Willows are known for their tough wood and beauty. The slender branches give it an appealing appearance that will make you fall in love with the tree at first sight. The only disadvantage that comes with planting this tree near your home is its rooting system. Willows require more than the average amount of water to grow. As a result, the roots will stretch as far out as the nearest source of water. If there is no source of water available the roots may invade your septic tank and other pipes that may have water in them. This may result in blockage and in worst-case scenarios, the tree roots in the drains may break the pipes causing leakage.

Silver Maple

The silver male maple is also another type of tree that is very beautiful. Its leaves give it aesthetic properties that are very rare to find in other species of trees. They are also known to be very colourful making them very attractive. The beauty of the silver maple should however not deceive you as the roots have a hidden surprise for you. This type of tree is known to have a shallow seated fibrous root system which can be very destructive to sidewalks and pavements. The roots will continuously creep throughout the compound destroying anything that may be standing on their way.

American Elm

American elms love to stay green this means that they need a constant supply of water throughout the year. This gives their roots the moisture-loving property which makes them very invasive. They have very large root systems that are equally shallow. This makes it very easy for them to invade sewer lines and underground drain pipes. Their destructive roots can also be seen in action in the way they break through pavements and damaged sidewalks.

Types of Invasive Tree Roots

Hybrid Poplars

As the name suggests Hybrid poplars are fast-growing trees obtained from crossbreeding different species of trees. The fast growth rate is highly dependent on a good supply of water and soil nutrients. For this reason, Hybrid Poplars have very aggressive roots that are constantly in search of water nutrients.
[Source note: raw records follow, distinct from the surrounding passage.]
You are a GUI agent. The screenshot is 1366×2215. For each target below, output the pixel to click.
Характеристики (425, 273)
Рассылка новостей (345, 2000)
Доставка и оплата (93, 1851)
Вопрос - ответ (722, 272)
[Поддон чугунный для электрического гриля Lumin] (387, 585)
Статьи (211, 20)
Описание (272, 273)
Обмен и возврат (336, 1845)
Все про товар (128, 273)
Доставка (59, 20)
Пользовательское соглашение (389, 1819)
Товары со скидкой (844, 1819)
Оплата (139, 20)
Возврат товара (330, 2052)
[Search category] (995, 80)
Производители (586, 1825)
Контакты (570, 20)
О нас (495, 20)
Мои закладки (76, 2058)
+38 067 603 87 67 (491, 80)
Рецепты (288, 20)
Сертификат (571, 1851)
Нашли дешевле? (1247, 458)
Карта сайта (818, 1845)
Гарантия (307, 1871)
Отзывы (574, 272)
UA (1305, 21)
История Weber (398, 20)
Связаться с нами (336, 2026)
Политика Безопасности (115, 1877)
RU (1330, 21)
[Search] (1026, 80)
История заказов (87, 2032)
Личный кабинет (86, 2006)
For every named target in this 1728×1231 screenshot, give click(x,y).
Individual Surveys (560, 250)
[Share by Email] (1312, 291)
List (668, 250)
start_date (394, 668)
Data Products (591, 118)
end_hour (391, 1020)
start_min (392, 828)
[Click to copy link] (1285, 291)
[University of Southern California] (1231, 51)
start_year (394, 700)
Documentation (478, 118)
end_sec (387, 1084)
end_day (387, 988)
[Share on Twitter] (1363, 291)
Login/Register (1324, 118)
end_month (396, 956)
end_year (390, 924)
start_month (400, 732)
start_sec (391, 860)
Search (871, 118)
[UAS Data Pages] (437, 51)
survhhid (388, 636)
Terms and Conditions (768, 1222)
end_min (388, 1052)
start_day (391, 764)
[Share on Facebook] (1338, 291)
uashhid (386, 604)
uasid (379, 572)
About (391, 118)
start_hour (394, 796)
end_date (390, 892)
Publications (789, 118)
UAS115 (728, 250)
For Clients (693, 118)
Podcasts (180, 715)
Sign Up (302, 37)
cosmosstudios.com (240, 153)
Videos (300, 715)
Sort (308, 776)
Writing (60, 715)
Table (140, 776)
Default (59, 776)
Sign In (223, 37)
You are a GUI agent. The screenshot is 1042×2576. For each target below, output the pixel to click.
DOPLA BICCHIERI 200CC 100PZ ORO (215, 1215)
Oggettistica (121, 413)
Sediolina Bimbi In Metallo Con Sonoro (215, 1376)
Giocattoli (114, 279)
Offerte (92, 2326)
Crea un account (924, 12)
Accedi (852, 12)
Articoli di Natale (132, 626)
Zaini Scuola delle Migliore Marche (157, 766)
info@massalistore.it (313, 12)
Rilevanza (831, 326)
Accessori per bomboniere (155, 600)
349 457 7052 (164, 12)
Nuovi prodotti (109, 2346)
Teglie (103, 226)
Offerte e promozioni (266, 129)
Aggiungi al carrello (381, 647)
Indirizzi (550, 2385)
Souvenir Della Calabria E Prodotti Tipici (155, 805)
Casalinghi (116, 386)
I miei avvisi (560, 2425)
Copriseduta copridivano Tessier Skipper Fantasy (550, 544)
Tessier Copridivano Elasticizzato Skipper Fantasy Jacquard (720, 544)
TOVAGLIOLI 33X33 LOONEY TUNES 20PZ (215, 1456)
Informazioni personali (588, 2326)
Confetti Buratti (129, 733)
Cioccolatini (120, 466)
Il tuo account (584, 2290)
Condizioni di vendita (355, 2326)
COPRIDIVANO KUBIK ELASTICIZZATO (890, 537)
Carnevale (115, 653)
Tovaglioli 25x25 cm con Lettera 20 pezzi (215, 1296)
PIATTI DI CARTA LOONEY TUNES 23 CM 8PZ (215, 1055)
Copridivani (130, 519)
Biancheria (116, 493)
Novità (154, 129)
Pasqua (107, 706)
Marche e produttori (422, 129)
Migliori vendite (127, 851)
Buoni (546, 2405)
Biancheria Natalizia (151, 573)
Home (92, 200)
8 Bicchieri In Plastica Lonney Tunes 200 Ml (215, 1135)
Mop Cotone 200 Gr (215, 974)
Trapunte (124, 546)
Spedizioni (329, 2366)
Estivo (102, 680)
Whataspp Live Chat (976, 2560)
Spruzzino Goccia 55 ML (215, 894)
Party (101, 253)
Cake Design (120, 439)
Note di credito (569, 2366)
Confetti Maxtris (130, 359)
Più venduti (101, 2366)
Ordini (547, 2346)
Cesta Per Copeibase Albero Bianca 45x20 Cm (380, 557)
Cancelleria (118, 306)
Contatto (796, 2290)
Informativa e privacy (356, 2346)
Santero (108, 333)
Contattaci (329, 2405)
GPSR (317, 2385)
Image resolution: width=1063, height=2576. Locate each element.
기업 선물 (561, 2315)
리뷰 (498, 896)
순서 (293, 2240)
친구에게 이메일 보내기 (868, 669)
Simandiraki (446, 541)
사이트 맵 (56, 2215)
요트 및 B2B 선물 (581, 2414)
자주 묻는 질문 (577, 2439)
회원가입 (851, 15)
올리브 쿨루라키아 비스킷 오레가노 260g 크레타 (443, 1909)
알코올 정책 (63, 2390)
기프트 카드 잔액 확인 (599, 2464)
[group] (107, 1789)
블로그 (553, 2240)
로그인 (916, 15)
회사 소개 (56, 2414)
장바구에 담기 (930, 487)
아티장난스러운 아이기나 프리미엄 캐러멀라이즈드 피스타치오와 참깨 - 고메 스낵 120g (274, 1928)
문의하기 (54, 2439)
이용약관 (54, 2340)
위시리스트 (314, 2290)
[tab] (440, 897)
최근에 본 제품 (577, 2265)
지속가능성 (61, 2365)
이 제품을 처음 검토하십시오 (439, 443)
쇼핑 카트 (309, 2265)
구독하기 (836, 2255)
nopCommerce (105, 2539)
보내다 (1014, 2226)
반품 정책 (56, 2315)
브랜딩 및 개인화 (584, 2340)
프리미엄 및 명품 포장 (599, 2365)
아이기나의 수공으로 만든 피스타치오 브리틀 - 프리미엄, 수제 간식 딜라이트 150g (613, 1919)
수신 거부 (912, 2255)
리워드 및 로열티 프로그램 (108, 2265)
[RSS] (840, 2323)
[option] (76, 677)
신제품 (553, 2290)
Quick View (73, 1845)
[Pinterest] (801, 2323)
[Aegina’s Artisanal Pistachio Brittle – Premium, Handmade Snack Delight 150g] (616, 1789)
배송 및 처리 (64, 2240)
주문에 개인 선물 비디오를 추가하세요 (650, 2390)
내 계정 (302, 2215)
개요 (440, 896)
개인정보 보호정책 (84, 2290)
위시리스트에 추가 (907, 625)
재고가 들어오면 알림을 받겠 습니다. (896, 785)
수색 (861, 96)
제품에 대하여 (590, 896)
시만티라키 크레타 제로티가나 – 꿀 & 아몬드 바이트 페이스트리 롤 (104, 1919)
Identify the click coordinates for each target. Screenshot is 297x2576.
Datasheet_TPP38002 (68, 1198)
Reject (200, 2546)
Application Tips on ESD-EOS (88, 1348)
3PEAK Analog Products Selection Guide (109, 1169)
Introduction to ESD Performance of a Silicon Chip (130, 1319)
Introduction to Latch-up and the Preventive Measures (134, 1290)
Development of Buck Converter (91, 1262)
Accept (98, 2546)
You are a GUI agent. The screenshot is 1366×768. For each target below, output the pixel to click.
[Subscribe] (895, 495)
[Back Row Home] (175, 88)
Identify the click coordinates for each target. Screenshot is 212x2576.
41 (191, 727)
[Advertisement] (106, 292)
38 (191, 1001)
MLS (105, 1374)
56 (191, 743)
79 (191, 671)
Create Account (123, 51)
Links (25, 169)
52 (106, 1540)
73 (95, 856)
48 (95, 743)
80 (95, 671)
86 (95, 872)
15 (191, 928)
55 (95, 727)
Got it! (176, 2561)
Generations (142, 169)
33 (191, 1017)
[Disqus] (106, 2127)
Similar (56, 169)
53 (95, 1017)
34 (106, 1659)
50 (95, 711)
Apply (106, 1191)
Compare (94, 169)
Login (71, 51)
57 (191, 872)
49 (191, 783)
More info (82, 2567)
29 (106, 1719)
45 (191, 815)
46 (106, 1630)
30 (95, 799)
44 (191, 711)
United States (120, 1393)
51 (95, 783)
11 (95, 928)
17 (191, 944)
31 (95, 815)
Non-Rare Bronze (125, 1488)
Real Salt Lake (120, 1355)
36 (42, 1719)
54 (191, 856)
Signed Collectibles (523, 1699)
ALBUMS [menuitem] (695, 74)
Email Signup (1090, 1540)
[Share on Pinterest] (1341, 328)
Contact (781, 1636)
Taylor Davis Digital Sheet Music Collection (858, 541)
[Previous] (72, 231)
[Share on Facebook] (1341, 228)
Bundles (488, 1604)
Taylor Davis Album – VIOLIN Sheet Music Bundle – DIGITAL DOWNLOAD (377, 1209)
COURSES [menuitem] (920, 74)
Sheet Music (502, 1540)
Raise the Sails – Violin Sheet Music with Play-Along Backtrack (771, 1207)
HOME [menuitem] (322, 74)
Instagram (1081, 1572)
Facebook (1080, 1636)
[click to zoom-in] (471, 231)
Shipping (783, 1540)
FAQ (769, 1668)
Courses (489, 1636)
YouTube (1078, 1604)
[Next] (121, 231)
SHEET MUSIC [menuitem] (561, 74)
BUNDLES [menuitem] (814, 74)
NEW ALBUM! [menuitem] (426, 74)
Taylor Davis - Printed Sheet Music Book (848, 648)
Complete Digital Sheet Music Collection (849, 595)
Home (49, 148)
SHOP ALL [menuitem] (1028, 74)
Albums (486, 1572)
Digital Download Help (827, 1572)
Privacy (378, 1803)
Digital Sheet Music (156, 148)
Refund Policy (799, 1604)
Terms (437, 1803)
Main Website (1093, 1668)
Like most trees with invasive roots, the roots of Hybrid Poplars are shallow seated. The shallow seated roots can damage sidewalks and can also be a trip hazard in the compound. In addition, it also has a tap root system that can dive very deep into the soil damaging anything it may find on sight. To avoid this it is recommended that these trees be planted far away from sidewalks, pavements and drain pipes.

The Root of the Issue

Invasive tree roots are a frequent problem for homeowners, in commercial settings, and even in the civil engineering field. They interfere with streets and sidewalks, sneak into septic lines and cause trip hazards. Tree root issues aren’t always solved by the removal of this tree, since the stump or remaining roots may continue to grow. It’s best to take a look at the type of tree and also the suckering capability of its roots beforehand and then take care of the issue on a case-by-case basis.

Understanding Tree Root Systems

Trees use their roots to give stability and collect water and nutrients. The kinds of tree root systems differ from shallow to deep, wide to narrow. Some have enormous taproots and little peripheral origin growth. Others, like many conifers, have extensive root masses that spread out from the base of the tree in search of resources. These types of trees have deeper spreading roots and surface feeder roots. Feeder roots branch and ship out smaller growths to catch every bit of water and food to the plant. Surface roots which grow big will break the surface of the soil and cause tree root problems. Engineering companies in Australia and all over the world are trying to provide solutions to this issue. Let’s hope that these solutions will be implemented in the near future.

Tree Root Problems

Tree maintenance difficulties and safety are the two main root problems. Large root structures prevent mowing and other activities and might pose a walking hazard. Roots crack and crumble concrete and cement and might even damage building foundations if the plant is too near a structure. One of the most typical tree root problems is the introduction to plumbing or sewer systems. Invasive tree roots are trying to find nutrients and water and these pipes draw them for the growth. Once within the pipes, then they cause leaks and plug up the line. This poses an expensive and extensive fix that most homeowners would love to prevent.